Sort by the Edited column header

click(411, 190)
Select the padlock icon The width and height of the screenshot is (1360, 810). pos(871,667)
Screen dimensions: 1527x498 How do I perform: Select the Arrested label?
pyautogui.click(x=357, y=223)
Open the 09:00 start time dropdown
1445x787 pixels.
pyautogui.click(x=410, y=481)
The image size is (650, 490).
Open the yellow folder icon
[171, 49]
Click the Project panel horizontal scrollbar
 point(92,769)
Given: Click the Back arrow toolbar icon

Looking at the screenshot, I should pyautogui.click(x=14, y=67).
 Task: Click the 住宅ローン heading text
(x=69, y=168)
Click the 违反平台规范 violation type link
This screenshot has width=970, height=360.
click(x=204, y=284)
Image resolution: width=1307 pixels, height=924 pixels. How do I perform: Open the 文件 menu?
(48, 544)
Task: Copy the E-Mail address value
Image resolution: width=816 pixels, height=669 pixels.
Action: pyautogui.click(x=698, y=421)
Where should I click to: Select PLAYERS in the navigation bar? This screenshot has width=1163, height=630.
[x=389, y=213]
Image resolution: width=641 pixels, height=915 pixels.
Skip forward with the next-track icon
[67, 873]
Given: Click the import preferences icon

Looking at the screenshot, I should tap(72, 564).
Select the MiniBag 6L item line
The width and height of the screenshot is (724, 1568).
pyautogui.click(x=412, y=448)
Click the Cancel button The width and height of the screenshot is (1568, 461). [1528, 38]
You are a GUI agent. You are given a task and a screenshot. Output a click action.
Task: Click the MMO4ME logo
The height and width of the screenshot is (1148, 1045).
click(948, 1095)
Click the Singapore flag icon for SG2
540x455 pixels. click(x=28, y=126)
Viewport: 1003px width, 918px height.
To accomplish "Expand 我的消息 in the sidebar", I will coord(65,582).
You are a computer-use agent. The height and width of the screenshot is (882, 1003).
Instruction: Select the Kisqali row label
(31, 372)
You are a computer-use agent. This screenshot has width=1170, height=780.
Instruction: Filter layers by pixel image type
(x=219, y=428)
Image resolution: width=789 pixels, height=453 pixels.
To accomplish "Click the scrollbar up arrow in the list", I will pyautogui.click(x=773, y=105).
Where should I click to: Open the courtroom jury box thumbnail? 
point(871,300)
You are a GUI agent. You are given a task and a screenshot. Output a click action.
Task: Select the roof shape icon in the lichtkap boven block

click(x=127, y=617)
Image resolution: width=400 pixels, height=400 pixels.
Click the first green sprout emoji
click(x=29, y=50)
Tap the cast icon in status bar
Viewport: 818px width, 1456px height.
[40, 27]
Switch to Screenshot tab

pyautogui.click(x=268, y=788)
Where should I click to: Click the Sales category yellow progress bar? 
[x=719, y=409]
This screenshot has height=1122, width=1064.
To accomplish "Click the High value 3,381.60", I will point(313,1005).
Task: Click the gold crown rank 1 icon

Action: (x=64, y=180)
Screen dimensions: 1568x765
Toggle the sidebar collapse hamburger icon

------------

[Your instructions] What is wanted is the complete set of entries, returned verbatim.

[Answer to this task]
Sort by the Edited column header

click(411, 190)
Select the padlock icon The width and height of the screenshot is (1360, 810). pos(871,667)
Screen dimensions: 1527x498 How do I perform: Select the Arrested label?
pyautogui.click(x=357, y=223)
Open the 09:00 start time dropdown
1445x787 pixels.
pyautogui.click(x=410, y=481)
The image size is (650, 490).
Open the yellow folder icon
[171, 49]
Click the Project panel horizontal scrollbar
 point(92,769)
Given: Click the Back arrow toolbar icon

Looking at the screenshot, I should pyautogui.click(x=14, y=67).
 Task: Click the 住宅ローン heading text
(x=69, y=168)
Click the 违反平台规范 violation type link
This screenshot has width=970, height=360.
click(x=204, y=284)
Image resolution: width=1307 pixels, height=924 pixels. How do I perform: Open the 文件 menu?
(48, 544)
Task: Copy the E-Mail address value
Image resolution: width=816 pixels, height=669 pixels.
Action: pyautogui.click(x=698, y=421)
Where should I click to: Select PLAYERS in the navigation bar? This screenshot has width=1163, height=630.
[x=389, y=213]
Image resolution: width=641 pixels, height=915 pixels.
Skip forward with the next-track icon
[67, 873]
Given: Click the import preferences icon

Looking at the screenshot, I should tap(72, 564).
Select the MiniBag 6L item line
The width and height of the screenshot is (724, 1568).
pyautogui.click(x=412, y=448)
Click the Cancel button The width and height of the screenshot is (1568, 461). [1528, 38]
You are a GUI agent. You are given a task and a screenshot. Output a click action.
Task: Click the MMO4ME logo
The height and width of the screenshot is (1148, 1045).
click(948, 1095)
Click the Singapore flag icon for SG2
540x455 pixels. click(x=28, y=126)
Viewport: 1003px width, 918px height.
To accomplish "Expand 我的消息 in the sidebar", I will coord(65,582).
You are a computer-use agent. The height and width of the screenshot is (882, 1003).
Instruction: Select the Kisqali row label
(31, 372)
You are a computer-use agent. This screenshot has width=1170, height=780.
Instruction: Filter layers by pixel image type
(x=219, y=428)
Image resolution: width=789 pixels, height=453 pixels.
To accomplish "Click the scrollbar up arrow in the list", I will pyautogui.click(x=773, y=105).
Where should I click to: Open the courtroom jury box thumbnail? 
point(871,300)
You are a GUI agent. You are given a task and a screenshot. Output a click action.
Task: Select the roof shape icon in the lichtkap boven block

click(x=127, y=617)
Image resolution: width=400 pixels, height=400 pixels.
Click the first green sprout emoji
click(x=29, y=50)
Tap the cast icon in status bar
Viewport: 818px width, 1456px height.
[40, 27]
Switch to Screenshot tab

pyautogui.click(x=268, y=788)
Where should I click to: Click the Sales category yellow progress bar? 
[x=719, y=409]
This screenshot has height=1122, width=1064.
To accomplish "Click the High value 3,381.60", I will point(313,1005).
Task: Click the gold crown rank 1 icon

Action: (x=64, y=180)
Screen dimensions: 1568x765
Toggle the sidebar collapse hamburger icon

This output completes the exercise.